For the first time, I stood before a mirror and saw me, not a problem to be solved.

                                                                                                                                                       


But in that quiet, I began to miss a certain kind of noise. The vibrant, textural and emotional noise of Indian cloth. I missed the airy touch of a jamdani, the story in a block print, the living breath of handloom cotton. I missed feeling my heritage, not just wearing its costume.

This brand is that translation. It is my attempt to answer a very personal question: What if the comfort I found here could be woven with the soul I left behind?

It is not a loud fusion. It is a whisper.

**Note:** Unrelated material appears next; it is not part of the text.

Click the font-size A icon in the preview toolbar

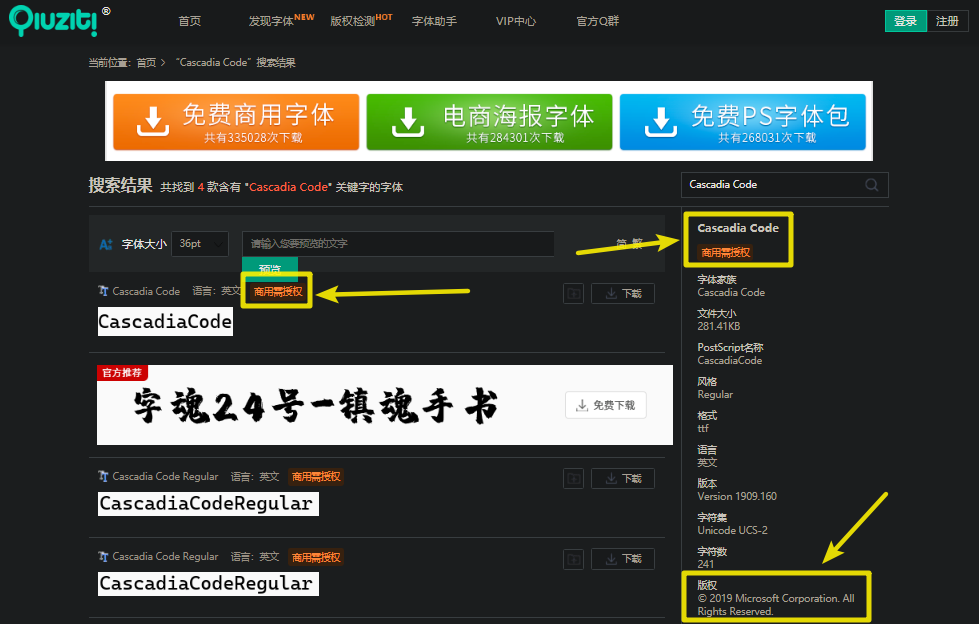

A minimal, simplified interpretation—taking the profound craft of Indian hands and tailoring it for the Japanese sense of space, be it physically or in one’s life.

The Pause Where Two Silhouettes Meet

I found a common truth in the kimono, the hakama, the dhoti and the saree among scores of other garments that drape, flow and adapt: they are guardians of freedom. They drape, they envelop, they grant the body the dignity of movement and breath.

This is the philosophy I now chase. Not "dressing," but "being."

Our garments are built on this foundation of ease. We use the soulful fabrics of my memory—the airy poetry of jamdani, the resilient honesty of kala cotton, the soft spirit of Himalayan wool—but we cut them for the rhythm of life here. A rhythm of trains, of bicycles, of quiet mornings and long walks.


 

The Kokyū Pants: A Personal Artefact

Our ‘Kokyū Pants’ are perhaps the purest expression of this. They hold the dignified, floating silhouette of a hakama and the versatile, personal adaptability of a saree’s drape.

A hidden adjustment lets you make them yours. They are designed to evolve with you, through your day, through your years. They are my ideal: grounded comfort that feels like a quiet luxury.

This dialogue continues in every piece. A tunic that borrows the line of an achkan but the ease of a jinbei. A shirt that holds the spirit of a saree’s pallu within a frame of pure, ordered calm.

A New Lens on Heritage

Our work is a delicate act of looking back through a new lens. We see the incredible raised weave of a Jamdani—where thread becomes a drawing—and admire it with a Japanese eye for ma (間), for negative space. We see the joyful vitality of a Rajasthani block print and seek to balance it with the subdued elegance of shibumi (渋み).

It is not about changing the craft, but about listening to it differently.

What happens when we read the geometry of Jamdani with the same reverence as Nishijin brocade? When we let the minute repeat of a Japanese komon pattern meet the bold narrative of an Indian print?

A new, harmonious language emerges on the loom’s natural canvas.



 

Luxury is the Human Hand

Japan taught me to find beauty in imperfection—wabi-sabi. This sensibility made me re-understand the Indian handlooms I always loved. The slight variation in a spun thread, the subtle unevenness of a vegetable dye… these are not flaws. They are a signature. They are the warmth of the human hand, preserved in cloth.


This, to me, is the truest luxury. It is sustainable because it values the maker. We partner directly with handloom communities, not to reinvent them, but to help their magnificent skills find a new, enduring resonance.

When you choose one of these pieces, you are choosing to carry that living culture forward.

Ultimately, this is more than a brand. It is my answer to that old discomfort. It is the comfort of Japan, woven with the soul of India. It is for anyone who has ever felt out of place and dreamed of crafting their own perfect fit.


It is the beauty of being found, in translation.